Ordered Patch Theory

Appendix E-1: The Continuous Experience Metric (h^*)

Anders Jarevåg

April 3, 2026 | DOI: 10.5281/zenodo.19300777


Appendix E-1: The Continuous Experience Metric (h^*)

Original Task E-1: Continuous Experience Metric Problem: The prediction of the experiential bit-rate requires explicit derivation bridging the bandwidth cap C_{\max} with the psychological moment \Delta t. Deliverable: Derivation of h^* = C_{\max} \cdot \Delta t.

1. Introduction: Parameterising the Experiential Quantum

Under the Ordered Patch Theory (OPT), subjective continuity is an illusion generated by a high-frequency sequence of discrete structural updates projected through the Stability Filter. Because the global workspace channel has a strict rate-distortion upper bound (C_{\max}), it cannot process continuous data flows smoothly.

*-*-*

* [Requests]
1/ Reproduce the continuous experience metric appendix word for word, covering everything from "Original Task E-1: Continuous" down to "data flows smoothly.".
2/ In the continuous experience metric appendix, what generates the illusion of subjective continuity under Ordered Patch Theory?
3/ Carry on the appendix on the continuous experience metric, starting right after its final sentence.
The listing that comes next is not needed.

* [Recorded data]
*-*-*

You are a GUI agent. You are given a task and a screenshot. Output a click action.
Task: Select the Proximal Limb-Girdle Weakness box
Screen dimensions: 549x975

*-*-*

* [Exercise answers]
1/
Original Task E-1: Continuous Experience Metric Problem: The prediction of the experiential bit-rate requires explicit derivation bridging the bandwidth cap C_{\max} with the psychological moment \Delta t. Deliverable: Derivation of h^* = C_{\max} \cdot \Delta t.

1. Introduction: Parameterising the Experiential Quantum

Under the Ordered Patch Theory (OPT), subjective continuity is an illusion generated by a high-frequency sequence of discrete structural updates projected through the Stability Filter. Because the global workspace channel has a strict rate-distortion upper bound (C_{\max}), it cannot process continuous data flows smoothly.

2/ A high-frequency sequence of discrete structural updates projected through the Stability Filter generates it.

3/
This appendix formalises the empirical parameterisation of h^* — the Experiential Quantum. In classical information theory limits, h^* defines the strictly theoretical Shannon channel capacity upper bound on the volume of structural novelty that can be transmitted into the phenomenal state tensor during a single cognitive integration window (\Delta t).

Note: h^* represents the theoretical maximum capacity of the channel per frame, not the exact quantity of bits dynamically encoded. A highly efficient codec may operate comfortably below this maximum bound when sensory entropy is low.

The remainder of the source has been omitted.